Inspector Archie Penrose has invited Josephine Tey to his family home in Cornwall, a struggling but beautiful country estate on a magnificent stretch of coastline. But death clouds the holiday from the outset.
When the local theatre proves to be a stage for real-life tragedy, Archie's loyalties are divided between his friends and his job, and he and Josephine must confront the violent reality which lies beneath a seemingly idyllic community...
©2009 Nicola Upson; (P)2009 WF Howes Ltd
As a Josephine Tey fan, I quite enjoyed the first in Nicola Upson's series, "An Expert in Murder," which featured Ms Tey as protagonist. By the end of it I was thinking, "Fine, Gay Crime Fiction; a non-event, really." Ms Upson has undeniable talent.
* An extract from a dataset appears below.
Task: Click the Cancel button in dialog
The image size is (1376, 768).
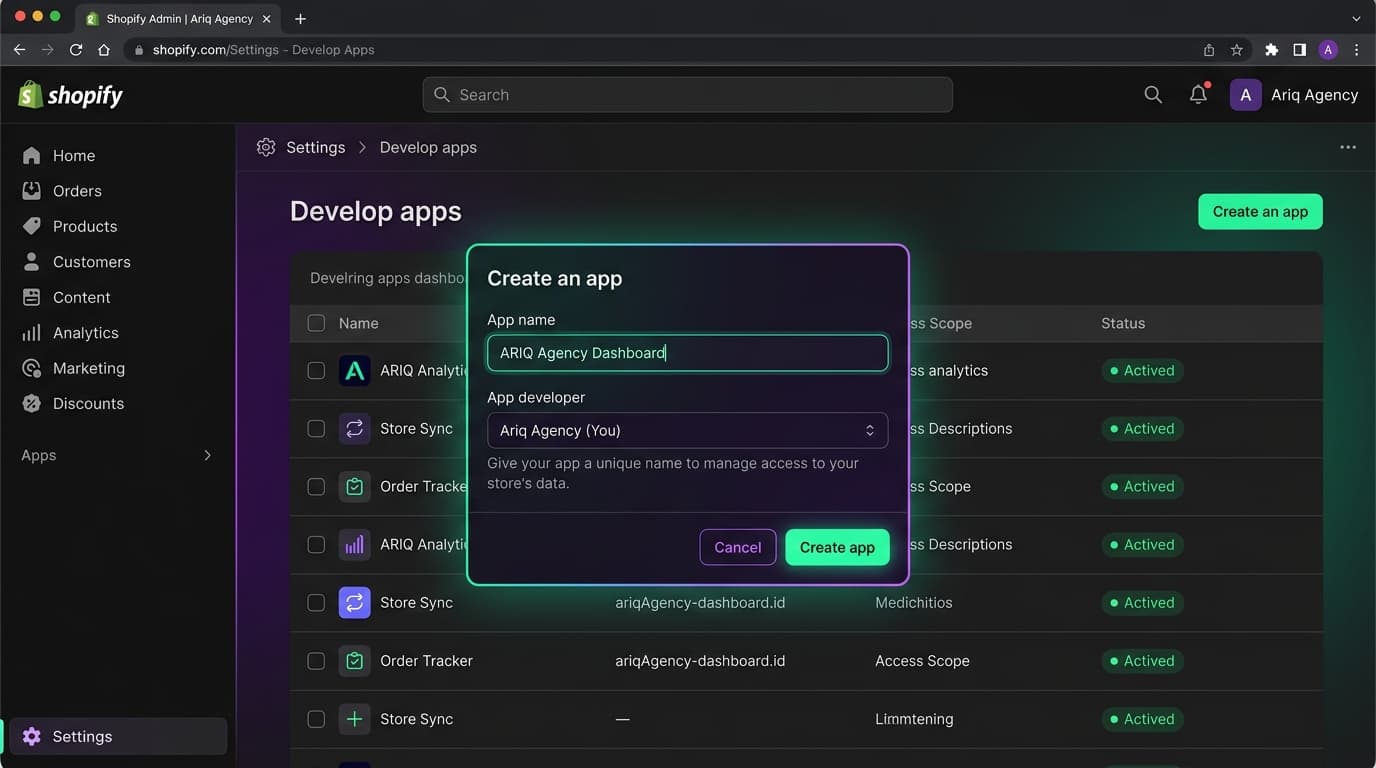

I'm not going to finish "Angel with Two Faces." You know that annoyed feeling you get when the author seems to be pushing a personal agenda? The author also repeatedly denigrates Christian belief. It's irritating being patronized. Can't we just get on with the plot?
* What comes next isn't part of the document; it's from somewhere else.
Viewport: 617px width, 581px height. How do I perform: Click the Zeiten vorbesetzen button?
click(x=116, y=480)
In the case of "Angel with Two Faces," the "twist" is a sickly sweet justification of a long-term incestuous relationship between twins. After all, "love" is all that matters, right?
Too much for me. It's also completely unrealistic to the 1930s that everyone except the most repressed or villainous would sympathise with these characters.
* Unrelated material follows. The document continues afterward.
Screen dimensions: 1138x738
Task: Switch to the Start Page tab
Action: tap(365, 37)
It's not often that I stop reading in disgust. As a mystery lover, there's the usually-overriding desire to know "who dunnit." Not this time.
"Solid whodunnit ruined by anachronisms.."
..and the sunday-supplement therapy-speak mouthed by almost everybody in the story. I can take the odd misplaced 'okay' or shades of obviously 21st century attitudes but it was really hard to listen to Philip Roth length expositions filled with a complexity of language and, what I suppose you could call psychological insights, that would not be available to a minimally educated person in the inter-war period. (They were nearly as eloquent as the definitely uneducated main character in 'the Nature of Monsters' whose narrative voice was so jarring I couldn't get through the book.) I had to fast-forward the long conversation between Morwenna and Penrose as it was as ridiculous as it was melodramatic. (I won't give details as it would spoil the story - suffice to say it was like listening to a erudite though glib self-help book for women in self-destructive relationship. Or should that be co-dependent relationships? There's also a very obvious dichotomy between the predisposition towards 'understanding' and the secret-squirrel behaviour endemic in the 'community'. I found it hard to like most of the characters or even care about their fates. I certainly has no empathy with the besotted duo at the centre of the story. They were as selfish and sleazy a pair as any you'd see on a daytime chat-and-fight show today - and not for the obvious reason that will become evident if you listen to the book. On the plus side, I like the Josephine Tey character though I often wished she'd let rip at Morwenna and the other M - the witchy one who seems to do the thinking for everybody in the village. Also, the reader was excellent. She seemed to me to manage all the accents, though I'm sure that there will be people who disagree, and even pulled off the male voices without sounding like a pantomine prince charming.
"Not as good as An Expert in Murder"
Only quite a good read and not as good as An Expert in Murder. Sandra Duncan reads the book as if all the characters are suffering from tremendous anxt (which they are) but it?s a bit unrelenting. There is no light and shade! The detective part of the story is pretty unconvincing while Upson does not really develop her protagonists. This may be a fundamental problem with choosing a real person as a central character. We know too much about Tey for the author to be able develop her as a romantic or intellectual heroine.